Imposing sanctions on Russia and ensuring that opposition efforts are coordinated with Europe is largely up to Mr Adeimo.

Mr Adeimo worked in the Treasury Department during the Obama administration and was the deputy national security adviser to the international economy when the United States imposed sanctions on Russia after occupying Crimea in 2014. Mrs. Yellen, an academic economist with no national security experience, tapped her last year to become deputy secretary and lead a review of the department’s sanctions program.

The review emphasizes the need for sanctions, often unilaterally deployed during the Trump administration, for stronger coordination with American allies so that they can “thwart, disrupt and prevent” actions that harm US national security.

Mr.
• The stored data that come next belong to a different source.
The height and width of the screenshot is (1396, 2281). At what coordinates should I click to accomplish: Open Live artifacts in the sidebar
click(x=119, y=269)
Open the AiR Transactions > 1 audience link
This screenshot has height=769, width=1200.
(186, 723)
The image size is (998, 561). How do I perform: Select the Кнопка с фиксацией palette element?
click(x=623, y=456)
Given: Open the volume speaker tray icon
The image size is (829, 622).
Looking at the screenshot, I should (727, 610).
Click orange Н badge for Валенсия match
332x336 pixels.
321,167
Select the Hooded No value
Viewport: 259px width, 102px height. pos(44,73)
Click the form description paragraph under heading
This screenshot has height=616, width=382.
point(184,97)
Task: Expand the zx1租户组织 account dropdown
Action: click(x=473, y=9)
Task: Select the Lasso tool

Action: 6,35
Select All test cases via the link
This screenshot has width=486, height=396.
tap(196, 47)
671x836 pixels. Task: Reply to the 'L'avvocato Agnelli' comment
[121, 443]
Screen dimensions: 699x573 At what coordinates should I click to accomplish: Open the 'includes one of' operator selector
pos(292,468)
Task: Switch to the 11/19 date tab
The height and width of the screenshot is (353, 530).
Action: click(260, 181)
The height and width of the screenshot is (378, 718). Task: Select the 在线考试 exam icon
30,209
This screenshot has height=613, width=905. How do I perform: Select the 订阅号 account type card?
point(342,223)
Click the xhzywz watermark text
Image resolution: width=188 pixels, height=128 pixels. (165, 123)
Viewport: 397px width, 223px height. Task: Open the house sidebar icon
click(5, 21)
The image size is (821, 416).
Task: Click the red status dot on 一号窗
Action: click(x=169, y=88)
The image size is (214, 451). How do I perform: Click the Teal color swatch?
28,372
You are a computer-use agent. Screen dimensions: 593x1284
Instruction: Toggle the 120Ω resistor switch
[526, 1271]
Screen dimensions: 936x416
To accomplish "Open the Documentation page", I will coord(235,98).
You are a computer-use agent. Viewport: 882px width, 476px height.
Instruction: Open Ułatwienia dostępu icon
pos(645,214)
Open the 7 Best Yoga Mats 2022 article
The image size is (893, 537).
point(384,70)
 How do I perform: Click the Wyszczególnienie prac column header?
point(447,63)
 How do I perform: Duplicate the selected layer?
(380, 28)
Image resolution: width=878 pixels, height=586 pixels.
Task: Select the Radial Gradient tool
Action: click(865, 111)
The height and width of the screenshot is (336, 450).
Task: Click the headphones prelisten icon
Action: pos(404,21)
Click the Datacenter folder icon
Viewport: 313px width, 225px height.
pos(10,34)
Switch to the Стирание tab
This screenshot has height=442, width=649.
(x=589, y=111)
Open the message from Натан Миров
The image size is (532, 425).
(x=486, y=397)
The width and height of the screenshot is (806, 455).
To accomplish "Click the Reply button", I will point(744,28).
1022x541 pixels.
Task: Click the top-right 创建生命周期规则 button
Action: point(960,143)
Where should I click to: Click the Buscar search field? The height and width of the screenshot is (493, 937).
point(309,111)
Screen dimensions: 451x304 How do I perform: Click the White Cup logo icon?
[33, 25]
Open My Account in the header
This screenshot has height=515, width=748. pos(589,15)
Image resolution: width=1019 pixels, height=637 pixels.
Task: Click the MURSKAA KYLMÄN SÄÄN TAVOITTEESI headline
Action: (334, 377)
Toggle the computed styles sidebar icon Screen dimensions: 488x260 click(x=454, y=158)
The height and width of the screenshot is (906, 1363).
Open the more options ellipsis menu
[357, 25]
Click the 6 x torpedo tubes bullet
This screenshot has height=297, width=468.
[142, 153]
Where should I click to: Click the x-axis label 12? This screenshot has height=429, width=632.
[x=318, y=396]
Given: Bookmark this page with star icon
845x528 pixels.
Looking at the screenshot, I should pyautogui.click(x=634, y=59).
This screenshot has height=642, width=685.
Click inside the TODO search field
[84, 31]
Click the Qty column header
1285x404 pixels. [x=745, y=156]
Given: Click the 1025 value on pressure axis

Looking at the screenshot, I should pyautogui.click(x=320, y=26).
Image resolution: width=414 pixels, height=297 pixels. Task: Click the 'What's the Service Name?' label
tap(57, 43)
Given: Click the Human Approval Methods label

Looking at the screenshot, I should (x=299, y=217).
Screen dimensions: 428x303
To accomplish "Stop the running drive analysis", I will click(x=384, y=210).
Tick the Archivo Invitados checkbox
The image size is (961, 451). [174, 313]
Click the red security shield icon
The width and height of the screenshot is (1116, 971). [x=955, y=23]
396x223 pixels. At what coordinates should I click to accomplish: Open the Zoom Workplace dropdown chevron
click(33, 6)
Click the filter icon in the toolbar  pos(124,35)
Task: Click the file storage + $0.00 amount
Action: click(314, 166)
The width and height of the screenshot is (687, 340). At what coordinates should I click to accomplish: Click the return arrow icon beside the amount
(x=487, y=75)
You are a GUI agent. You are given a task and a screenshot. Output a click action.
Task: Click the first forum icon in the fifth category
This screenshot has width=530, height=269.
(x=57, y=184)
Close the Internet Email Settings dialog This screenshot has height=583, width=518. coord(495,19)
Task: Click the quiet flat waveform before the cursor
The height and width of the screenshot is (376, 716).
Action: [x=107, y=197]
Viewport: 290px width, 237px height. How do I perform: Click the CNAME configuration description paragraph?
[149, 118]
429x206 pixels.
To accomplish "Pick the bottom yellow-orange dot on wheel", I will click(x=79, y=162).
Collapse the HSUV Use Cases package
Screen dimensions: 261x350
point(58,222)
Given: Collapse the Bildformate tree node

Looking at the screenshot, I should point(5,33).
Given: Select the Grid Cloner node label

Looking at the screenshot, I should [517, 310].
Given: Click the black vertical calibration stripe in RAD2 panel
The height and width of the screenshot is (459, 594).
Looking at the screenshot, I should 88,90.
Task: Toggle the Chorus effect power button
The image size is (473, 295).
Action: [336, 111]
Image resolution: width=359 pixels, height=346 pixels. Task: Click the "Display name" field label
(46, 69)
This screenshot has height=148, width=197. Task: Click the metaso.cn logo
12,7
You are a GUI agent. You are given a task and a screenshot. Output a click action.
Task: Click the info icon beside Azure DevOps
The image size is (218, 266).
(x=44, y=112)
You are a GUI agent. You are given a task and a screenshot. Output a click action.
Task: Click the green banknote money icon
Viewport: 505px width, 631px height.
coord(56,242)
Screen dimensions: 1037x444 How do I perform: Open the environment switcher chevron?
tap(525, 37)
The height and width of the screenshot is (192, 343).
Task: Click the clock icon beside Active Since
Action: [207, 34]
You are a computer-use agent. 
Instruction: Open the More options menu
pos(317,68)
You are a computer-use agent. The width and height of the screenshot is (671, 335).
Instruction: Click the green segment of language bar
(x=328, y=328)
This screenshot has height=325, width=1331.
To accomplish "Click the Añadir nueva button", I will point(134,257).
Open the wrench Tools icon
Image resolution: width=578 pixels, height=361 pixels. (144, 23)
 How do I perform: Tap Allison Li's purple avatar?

Adeimo is coordinating closely with State Department officials and with Dalip Singh, who was deputy assistant secretary of international affairs at the Treasury during the Obama administration and now deputy national security adviser to the international economy.

Julia Friedlander, a former senior European policy adviser to the Treasury Office of Terrorism and Financial Intelligence, said the Biden administration was more aggressive about sanctions on Russia than it was in 2014, when it was concerned about “disproportionate measures” and could hurt Russia’s economy. Gradually building up troops toward Ukraine, he said, gave the Biden administration more time to coordinate with allies and prepare for the imposition of sanctions soon after the offensive began.

“It’s really a tactical change that seeks to do harm as a tactic in a proportional response against those involved,” said Mrs. Friedlander.

However, some sanctions experts have claimed that the Biden administration did not go far enough. Many of the toughest measures the United States has taken against Iran to prevent it from benefiting from its energy exports have not yet been used against Russia. Several large banks have not yet been restricted or isolated from the international financial messaging service SWIFT. And the United States has been cautious about pressuring Europe to stop buying Russian power.

“Time is not on Ukraine’s side,” said Marshall S. Billingslia, the Trump administration’s assistant secretary of state for terrorist financing. “The longer the administration removes these half-measures and does not take steps to truly cripple the Russian economy, the longer Russia’s aggression lasts and the more carnage and destruction and war crimes continue.”

Ms Yellen said this week that any sanctions targeting Russia’s energy sector would require close coordination with Europe, which is heavily dependent on Russia’s oil and gas. Taking this step, he added, could have unintended consequences.

“If we impose a complete ban on oil, we will see skyrocketing prices,” said Mrs. Yellen.